- Exercise prompt -
Write out the records word for word, with no pictures.

[Screenshot grounding data]
---

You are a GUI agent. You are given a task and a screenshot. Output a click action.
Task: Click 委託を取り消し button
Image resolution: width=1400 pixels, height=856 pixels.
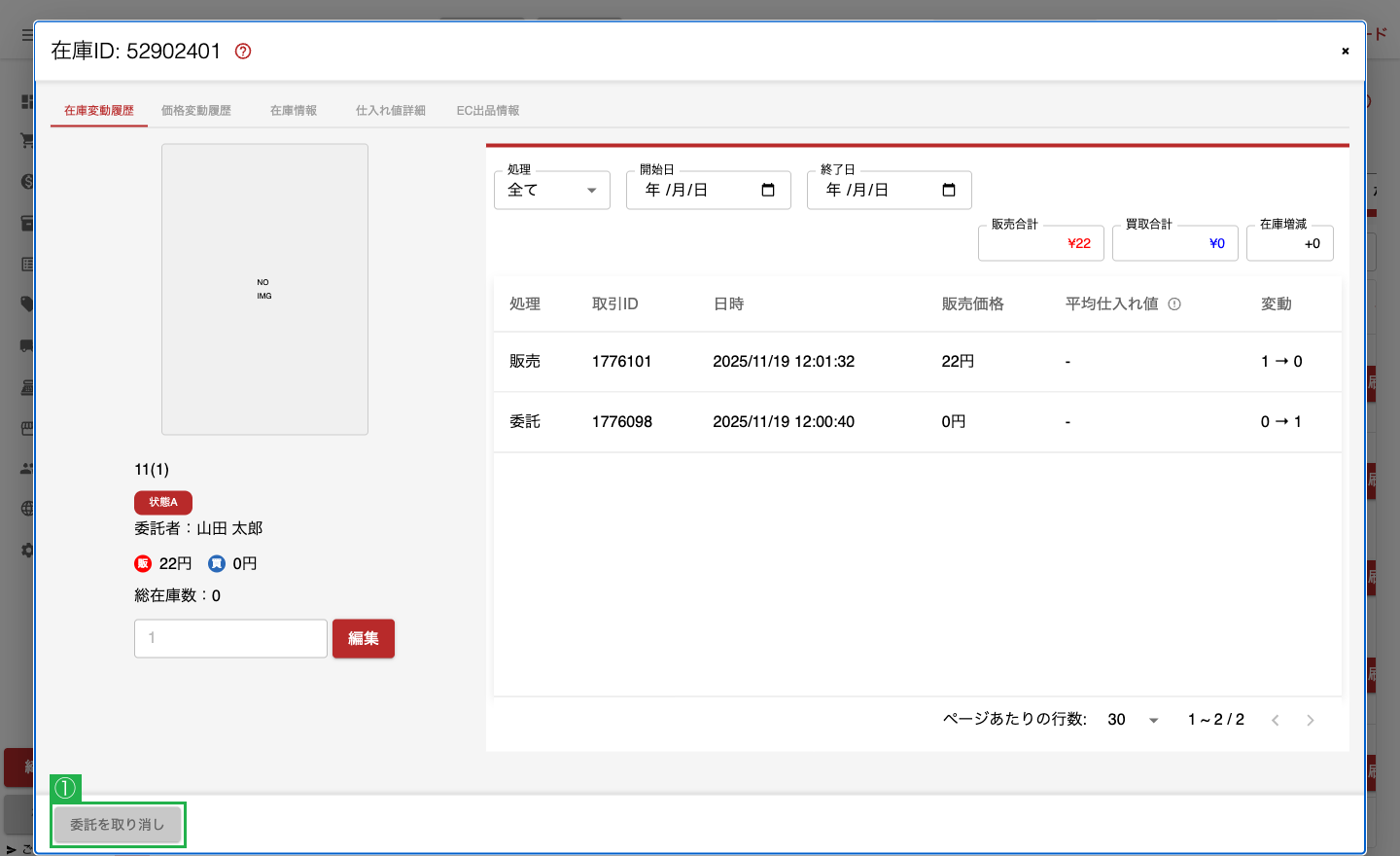[x=118, y=825]
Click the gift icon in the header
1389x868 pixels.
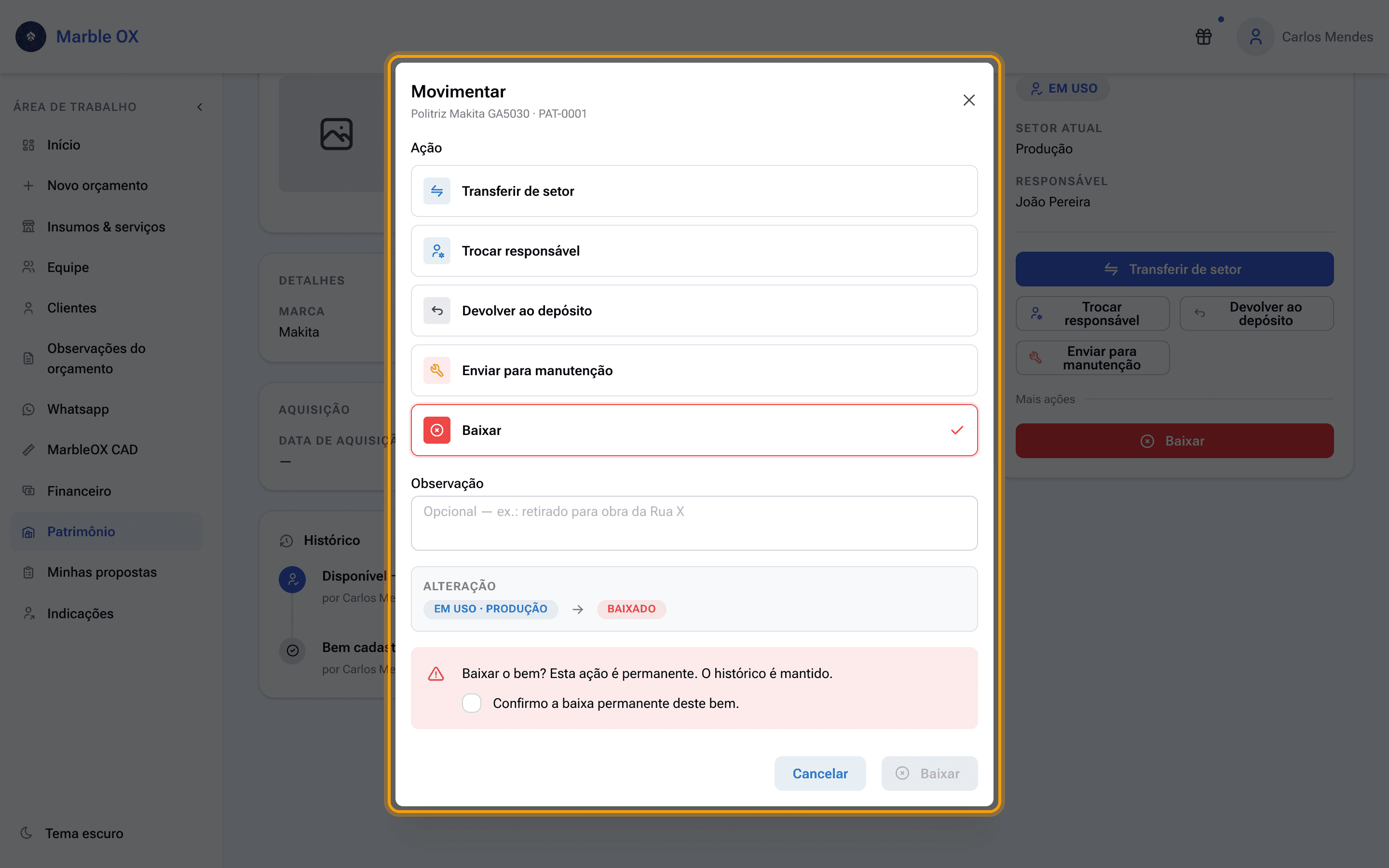pos(1203,37)
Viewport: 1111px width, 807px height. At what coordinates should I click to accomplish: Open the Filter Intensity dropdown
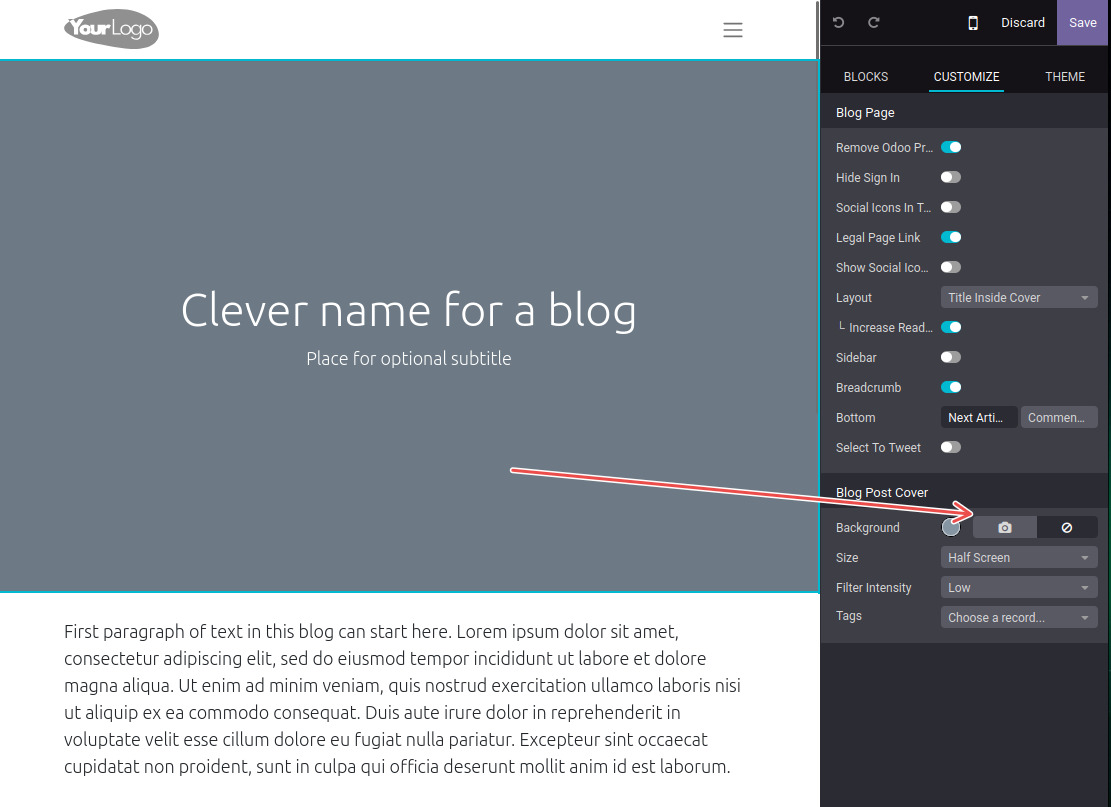[1019, 587]
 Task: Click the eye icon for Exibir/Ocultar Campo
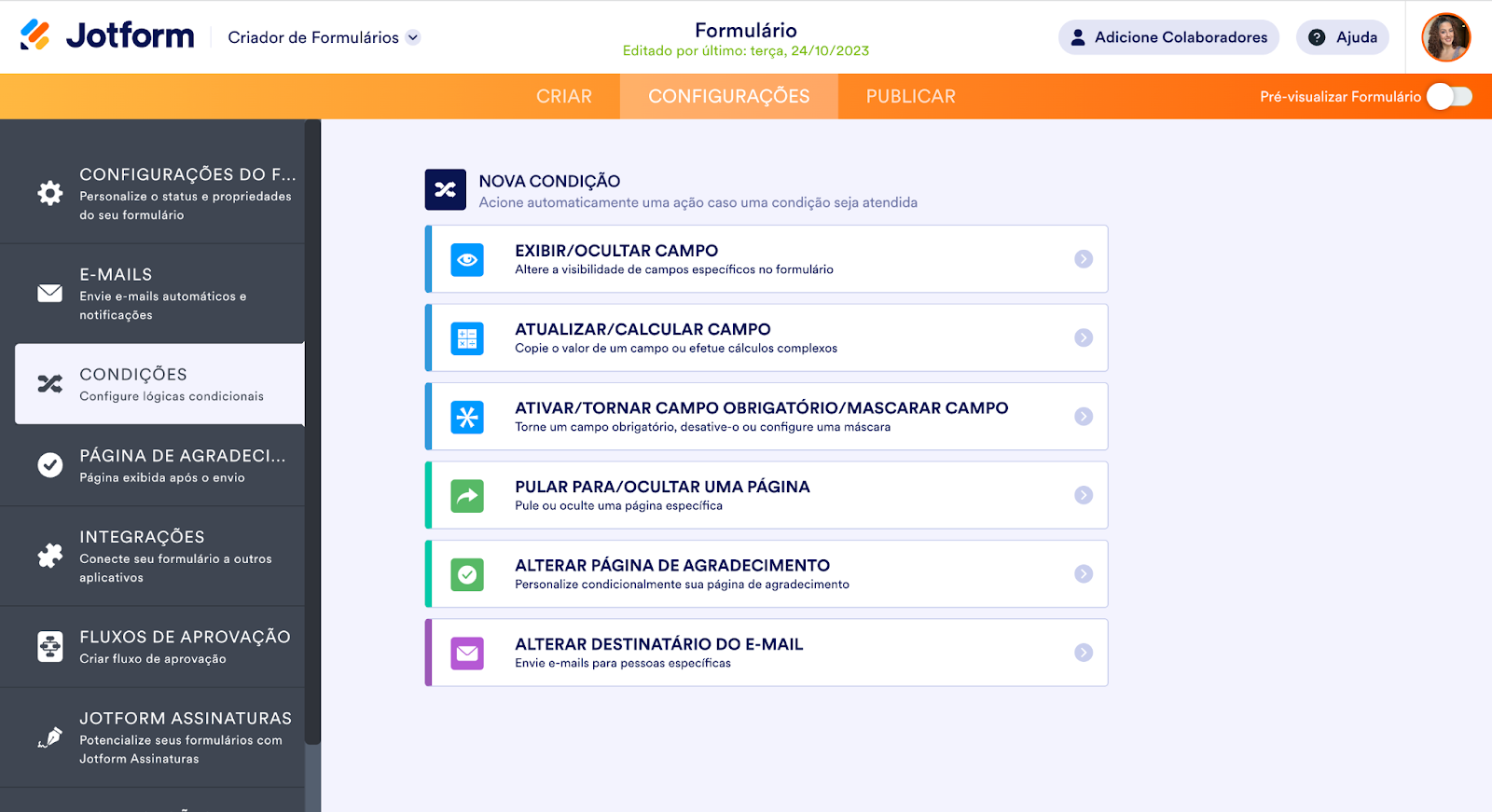click(467, 259)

---

- Exercise solution -
You are a GUI agent. You are given a task and a screenshot. Output a click action.
Task: Click 委託を取り消し button
Image resolution: width=1400 pixels, height=856 pixels.
[x=118, y=825]
Click the gift icon in the header
1389x868 pixels.
pos(1203,37)
Viewport: 1111px width, 807px height. At what coordinates should I click to accomplish: Open the Filter Intensity dropdown
[1019, 587]
 Task: Click the eye icon for Exibir/Ocultar Campo
click(467, 259)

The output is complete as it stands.